Zombies plague the Victorian London of Charles Dickens.

Evil aliens are masquerading as Members of Parliament

In the year 200,000, an alien is controling the Earth.

The Doctor is in the habit of saying "It's hopeless!  There's no escape!  There's nothing I can do -- we're all going to die!"  Or "the universe will collapse at any moment!  There's no way to stop it!"  Or 'we're stuck forever on this parallel world where Britain has a president instead of a prime minister, and they've invented helicopters but not airplanes!"  Then, after the commercial break: "I've figured it out!  All we have to do is recalibrate the time coordinator and push it backwards through the space-time continnum!"  

I'm reminded of the old Star Trek series, where Captain Kirk says "The odds against us getting out of this jam are a million to one!"  Then he does it easily, and starts deciding what to wear for his promotion to Admiral.

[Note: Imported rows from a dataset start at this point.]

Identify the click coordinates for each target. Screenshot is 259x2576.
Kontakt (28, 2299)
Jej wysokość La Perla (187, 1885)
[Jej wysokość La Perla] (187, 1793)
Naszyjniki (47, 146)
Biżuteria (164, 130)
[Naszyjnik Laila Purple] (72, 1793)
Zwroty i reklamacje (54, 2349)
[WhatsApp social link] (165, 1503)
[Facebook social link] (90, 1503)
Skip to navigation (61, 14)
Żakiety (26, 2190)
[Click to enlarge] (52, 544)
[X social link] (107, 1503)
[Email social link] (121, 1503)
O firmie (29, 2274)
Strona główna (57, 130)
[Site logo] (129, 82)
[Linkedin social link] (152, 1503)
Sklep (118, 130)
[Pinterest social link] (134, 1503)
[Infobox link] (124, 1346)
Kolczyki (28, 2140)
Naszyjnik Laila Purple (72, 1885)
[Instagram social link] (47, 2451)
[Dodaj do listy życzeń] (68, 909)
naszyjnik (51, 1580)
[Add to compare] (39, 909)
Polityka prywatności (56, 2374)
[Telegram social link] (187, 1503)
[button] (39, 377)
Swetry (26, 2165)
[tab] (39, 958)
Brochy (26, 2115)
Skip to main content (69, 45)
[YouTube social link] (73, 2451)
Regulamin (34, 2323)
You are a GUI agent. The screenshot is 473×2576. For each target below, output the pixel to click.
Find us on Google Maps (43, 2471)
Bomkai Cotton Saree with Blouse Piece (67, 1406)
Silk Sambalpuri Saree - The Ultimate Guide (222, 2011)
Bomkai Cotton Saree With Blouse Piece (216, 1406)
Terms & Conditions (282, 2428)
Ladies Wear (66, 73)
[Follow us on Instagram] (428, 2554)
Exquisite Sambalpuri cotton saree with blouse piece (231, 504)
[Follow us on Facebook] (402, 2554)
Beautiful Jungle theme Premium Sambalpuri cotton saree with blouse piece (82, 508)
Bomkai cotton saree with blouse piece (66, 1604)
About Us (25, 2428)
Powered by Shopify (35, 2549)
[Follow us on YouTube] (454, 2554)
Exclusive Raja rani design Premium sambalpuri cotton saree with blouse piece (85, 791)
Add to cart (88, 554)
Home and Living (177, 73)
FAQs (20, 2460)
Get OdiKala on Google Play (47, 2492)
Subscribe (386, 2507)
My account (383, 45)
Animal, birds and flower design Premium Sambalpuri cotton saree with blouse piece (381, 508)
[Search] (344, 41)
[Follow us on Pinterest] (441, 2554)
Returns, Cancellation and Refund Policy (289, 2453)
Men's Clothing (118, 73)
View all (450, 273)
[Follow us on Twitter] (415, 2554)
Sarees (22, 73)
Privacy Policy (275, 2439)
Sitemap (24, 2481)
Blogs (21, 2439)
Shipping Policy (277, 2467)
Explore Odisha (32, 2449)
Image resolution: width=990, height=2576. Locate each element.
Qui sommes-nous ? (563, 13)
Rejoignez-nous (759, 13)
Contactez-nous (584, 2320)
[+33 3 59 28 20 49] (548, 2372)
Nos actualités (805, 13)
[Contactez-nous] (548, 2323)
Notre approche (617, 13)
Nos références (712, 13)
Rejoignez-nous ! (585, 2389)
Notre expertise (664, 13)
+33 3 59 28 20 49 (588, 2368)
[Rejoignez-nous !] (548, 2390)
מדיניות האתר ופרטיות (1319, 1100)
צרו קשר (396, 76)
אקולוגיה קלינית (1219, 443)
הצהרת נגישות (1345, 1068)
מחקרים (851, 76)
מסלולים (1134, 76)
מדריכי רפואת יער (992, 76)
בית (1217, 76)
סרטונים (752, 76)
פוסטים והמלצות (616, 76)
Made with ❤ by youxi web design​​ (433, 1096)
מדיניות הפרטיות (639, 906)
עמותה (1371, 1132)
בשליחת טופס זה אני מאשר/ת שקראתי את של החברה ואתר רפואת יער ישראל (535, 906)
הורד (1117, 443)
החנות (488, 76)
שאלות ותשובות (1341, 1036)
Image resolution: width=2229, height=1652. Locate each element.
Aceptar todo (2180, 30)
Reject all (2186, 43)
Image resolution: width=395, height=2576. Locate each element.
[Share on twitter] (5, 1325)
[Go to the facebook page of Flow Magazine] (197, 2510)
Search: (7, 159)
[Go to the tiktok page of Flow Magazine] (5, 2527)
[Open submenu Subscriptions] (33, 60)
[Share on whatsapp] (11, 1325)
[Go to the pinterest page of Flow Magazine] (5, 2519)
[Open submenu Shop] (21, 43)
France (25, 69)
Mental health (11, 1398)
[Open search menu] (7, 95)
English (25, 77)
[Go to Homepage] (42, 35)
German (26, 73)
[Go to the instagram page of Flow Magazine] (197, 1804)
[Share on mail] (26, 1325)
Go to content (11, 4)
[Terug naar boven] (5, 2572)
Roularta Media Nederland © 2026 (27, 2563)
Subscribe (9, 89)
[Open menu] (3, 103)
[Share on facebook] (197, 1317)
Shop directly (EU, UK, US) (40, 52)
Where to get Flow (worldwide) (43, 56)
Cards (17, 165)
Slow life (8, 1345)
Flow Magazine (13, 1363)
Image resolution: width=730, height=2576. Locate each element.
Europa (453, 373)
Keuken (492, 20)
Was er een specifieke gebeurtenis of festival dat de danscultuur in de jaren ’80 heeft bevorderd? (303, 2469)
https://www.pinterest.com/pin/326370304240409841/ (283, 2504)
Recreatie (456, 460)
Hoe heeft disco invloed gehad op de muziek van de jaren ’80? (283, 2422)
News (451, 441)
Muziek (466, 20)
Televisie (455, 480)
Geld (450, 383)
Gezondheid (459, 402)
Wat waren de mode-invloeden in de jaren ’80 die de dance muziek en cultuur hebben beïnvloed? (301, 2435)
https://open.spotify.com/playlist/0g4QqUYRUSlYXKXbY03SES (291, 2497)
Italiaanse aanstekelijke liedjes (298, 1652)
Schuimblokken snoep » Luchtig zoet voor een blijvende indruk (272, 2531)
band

The companion:  In the first episode, the Doctor meets Rose Tyler, a working-class shop girl from 21st century London, and invites her to join him.  Rose has a tragic back story, too: her father was killed in a traffic accident while she was a baby.  Somehow the Doctor's missions often put them in parallel worlds where he's still alive (but she can't see him, or time/space will collapse), or back in time to the moment of the accident (but she can't rescue him, or flying gargoyles will destroy the world).

I don't know if the Doctor fell in love with his previous female companions, or this is a new innovation, but he and Rose are definitely falling in love.  It's a slow burn romance -- we're halfway through Season 2, and they haven't kissed yet.  Of course,  Rose has a boyfriend, and the Doctor is busy falling in love with the lady alien or distant-future babe of the week (even Madame de Pompadour, when he tries to prevent distant-future cyborgs from stealing her brain).   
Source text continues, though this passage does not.